### Excerpt provided ###

The study also found major teaching hospitals "had the highest crude survival rate for hip fractures, stroke, and congestive heart failure, and were second to minor teaching hospitals for coronary heart disease.

"Overall, controlling for other determinants of survival, Medicare patients at major teaching hospitals had lower mortality than those admitted to other hospitals," the authors wrote. "Compared to for-profit non-teaching hospitals, mortality was 25 percent lower among patients initially treated in a major teaching hospital."

The researchers defined major teaching hospitals as those with more than one physician resident for every 10 beds; minor teaching hospitals had fewer than one physician resident per 10 beds, but did have some residents.

Frank Sloan, director of the Center for Health Policy, Law & Management at Duke and one of the study's authors, said the three-year study, funded by the National Institute on Aging, adds to the debate about whether Medicare funds are being well-spent.

"Medicare is under substantial financial strain, and one of the subsidies that is on the table is the payment to teaching hospitals for indirect medical education and possibly the disproportionate share subsidies for treating an unusually high number of Medicare and Medicaid patients," Sloan said in an interview. "These are the subsidies for many teaching institutions that are going to make the difference between possibly surviving and not surviving, or at least having financial health and not having financial health.

"Some people say we have too many specialists in this country, maybe we shouldn't have so many of these facilities. But here we're seeing in this case there is a reason that a Medicare beneficiary should care about where they go; that at a teaching facility they seem to do better."

Taylor said the results raise an important question that this study cannot answer: "What is it about what these major teaching hospitals that produce these better outcomes?" Taylor said the Duke researchers, which included Dr. David Whellan of Duke's cardiology division, hope to answer that question in the near future.

In a related study that was presented at a meeting this month of the American Association for the Advancement of Science (AAAS) in Anaheim, Calif., researchers compared Medicare payments, survival rates and quality-of-life issues for patients admitted to for-profit, nonprofit and public hospitals. Teaching hospitals were not part of this study.

###

| Tasks and exercises |
- A) In the teaching hospital excerpt, how did the researchers define a major teaching hospital?
- B) Put this sentence from the teaching hospital excerpt into Spanish: "Teaching hospitals were not part of this study."
- C) Reproduce the stretch of the teaching hospital excerpt from "The researchers defined" through "are being well-spent.".

### Data records ###

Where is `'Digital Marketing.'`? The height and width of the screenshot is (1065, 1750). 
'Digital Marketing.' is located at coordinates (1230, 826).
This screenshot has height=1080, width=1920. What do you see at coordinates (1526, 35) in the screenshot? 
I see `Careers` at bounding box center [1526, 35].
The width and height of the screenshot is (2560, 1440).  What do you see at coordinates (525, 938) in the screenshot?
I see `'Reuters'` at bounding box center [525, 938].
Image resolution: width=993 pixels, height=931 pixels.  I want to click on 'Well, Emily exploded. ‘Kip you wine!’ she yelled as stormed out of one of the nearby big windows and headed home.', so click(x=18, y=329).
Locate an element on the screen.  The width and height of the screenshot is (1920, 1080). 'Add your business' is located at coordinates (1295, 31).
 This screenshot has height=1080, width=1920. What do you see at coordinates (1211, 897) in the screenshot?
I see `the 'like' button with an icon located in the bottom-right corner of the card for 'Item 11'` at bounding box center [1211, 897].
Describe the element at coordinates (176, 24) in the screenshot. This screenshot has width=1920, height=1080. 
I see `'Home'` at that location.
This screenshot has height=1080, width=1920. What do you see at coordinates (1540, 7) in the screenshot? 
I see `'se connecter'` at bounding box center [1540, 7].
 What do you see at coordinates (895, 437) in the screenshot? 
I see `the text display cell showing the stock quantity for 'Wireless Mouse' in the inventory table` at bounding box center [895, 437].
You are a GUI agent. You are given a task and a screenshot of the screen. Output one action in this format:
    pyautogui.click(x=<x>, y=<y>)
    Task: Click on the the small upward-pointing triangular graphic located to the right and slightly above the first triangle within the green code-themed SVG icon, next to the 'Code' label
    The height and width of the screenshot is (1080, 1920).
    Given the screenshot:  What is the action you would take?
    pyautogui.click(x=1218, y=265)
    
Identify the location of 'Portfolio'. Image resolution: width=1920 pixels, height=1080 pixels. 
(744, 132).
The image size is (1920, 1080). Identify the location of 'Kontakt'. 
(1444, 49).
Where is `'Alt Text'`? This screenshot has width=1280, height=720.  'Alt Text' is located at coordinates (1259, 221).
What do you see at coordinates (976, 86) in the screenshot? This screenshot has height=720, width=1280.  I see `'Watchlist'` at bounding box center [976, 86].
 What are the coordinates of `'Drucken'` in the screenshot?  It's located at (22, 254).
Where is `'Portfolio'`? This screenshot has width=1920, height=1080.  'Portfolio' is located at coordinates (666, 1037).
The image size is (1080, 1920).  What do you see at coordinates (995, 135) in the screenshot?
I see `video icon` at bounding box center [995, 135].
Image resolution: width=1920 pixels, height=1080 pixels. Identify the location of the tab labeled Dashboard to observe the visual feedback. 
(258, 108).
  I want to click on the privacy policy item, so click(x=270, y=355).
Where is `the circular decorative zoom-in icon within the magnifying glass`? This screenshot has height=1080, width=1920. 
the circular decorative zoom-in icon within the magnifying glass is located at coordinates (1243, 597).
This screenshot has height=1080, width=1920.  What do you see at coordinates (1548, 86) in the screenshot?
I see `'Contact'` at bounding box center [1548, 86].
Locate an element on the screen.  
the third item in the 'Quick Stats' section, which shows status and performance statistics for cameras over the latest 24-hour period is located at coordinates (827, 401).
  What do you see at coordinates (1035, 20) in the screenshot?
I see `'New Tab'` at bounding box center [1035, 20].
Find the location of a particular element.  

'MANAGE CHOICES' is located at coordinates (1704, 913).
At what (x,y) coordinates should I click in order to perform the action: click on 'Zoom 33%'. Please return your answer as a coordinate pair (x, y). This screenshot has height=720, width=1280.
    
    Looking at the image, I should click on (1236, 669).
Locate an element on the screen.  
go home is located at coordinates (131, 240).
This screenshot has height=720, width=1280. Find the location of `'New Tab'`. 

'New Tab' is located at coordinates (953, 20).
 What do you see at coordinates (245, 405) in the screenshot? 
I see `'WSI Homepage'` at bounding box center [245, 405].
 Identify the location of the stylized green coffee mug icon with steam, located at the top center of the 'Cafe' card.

###

| Outputs by task |
- A) A hospital with more than one physician resident for every 10 beds.

- B) Los hospitales universitarios no formaron parte de este estudio.

- C)
The researchers defined major teaching hospitals as those with more than one physician resident for every 10 beds; minor teaching hospitals had fewer than one physician resident per 10 beds, but did have some residents.

Frank Sloan, director of the Center for Health Policy, Law & Management at Duke and one of the study's authors, said the three-year study, funded by the National Institute on Aging, adds to the debate about whether Medicare funds are being well-spent.